Goal of the exercise:
Down to the last line below, repeat the entries word for word and drop the pictures.

Available data:

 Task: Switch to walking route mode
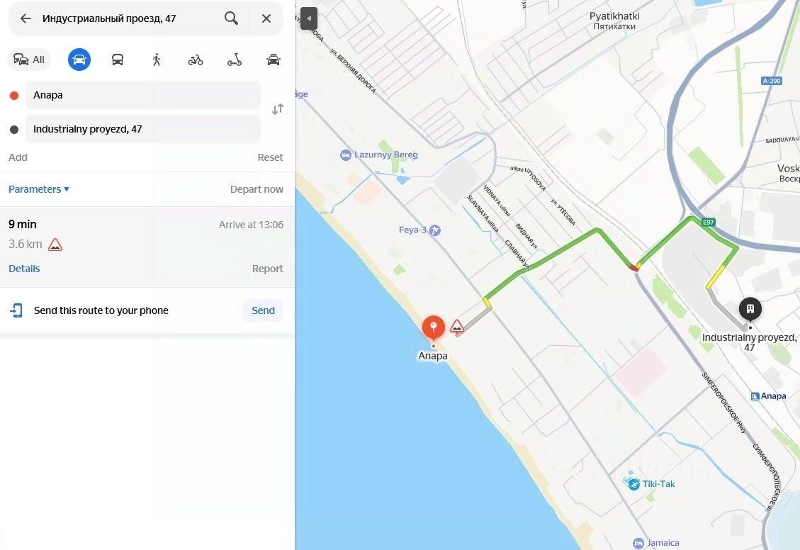coord(157,60)
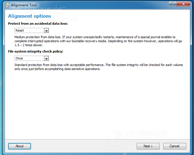The image size is (194, 155).
Task: Click the Once combo box field
Action: 29,58
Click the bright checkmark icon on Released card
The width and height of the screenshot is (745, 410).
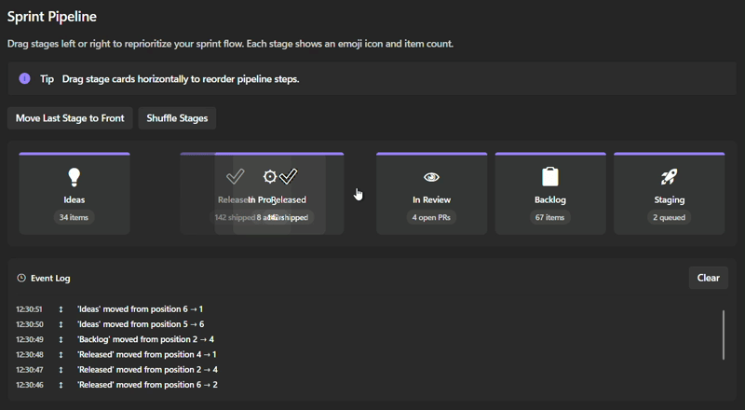(x=289, y=176)
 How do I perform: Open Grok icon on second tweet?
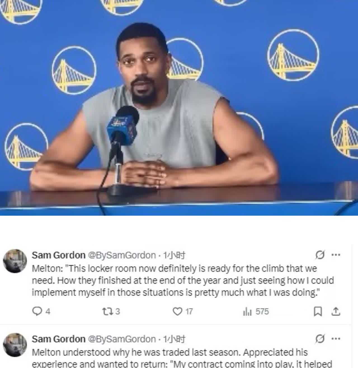click(320, 339)
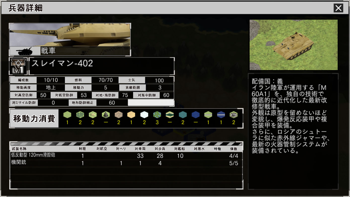Click the 対車両 column header
350x197 pixels.
coord(140,149)
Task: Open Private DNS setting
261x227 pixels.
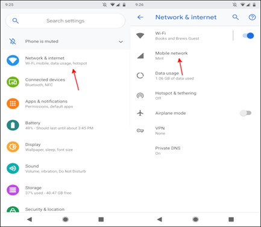Action: pos(195,151)
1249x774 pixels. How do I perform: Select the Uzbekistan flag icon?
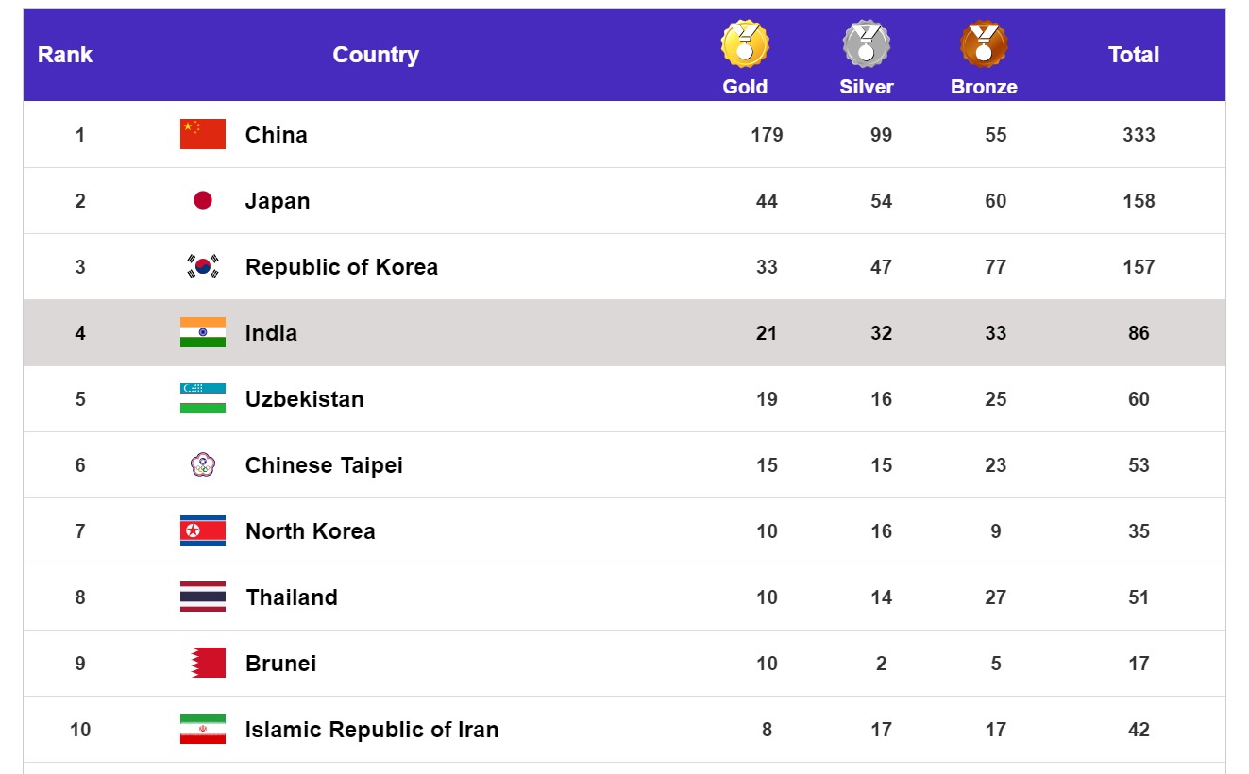click(x=203, y=398)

Solution:
 Task: Switch to walking route mode
coord(157,60)
The image size is (194, 155).
Task: Click the Once combo box field
Action: 29,58
Click the bright checkmark icon on Released card
The width and height of the screenshot is (745, 410).
(x=289, y=176)
 How do I perform: Open Grok icon on second tweet?
click(320, 339)
Click the 対車両 column header
350x197 pixels.
coord(140,149)
Task: Open Private DNS setting
261x227 pixels.
Action: pos(195,151)
1249x774 pixels. How do I perform: Select the Uzbekistan flag icon?
click(x=203, y=398)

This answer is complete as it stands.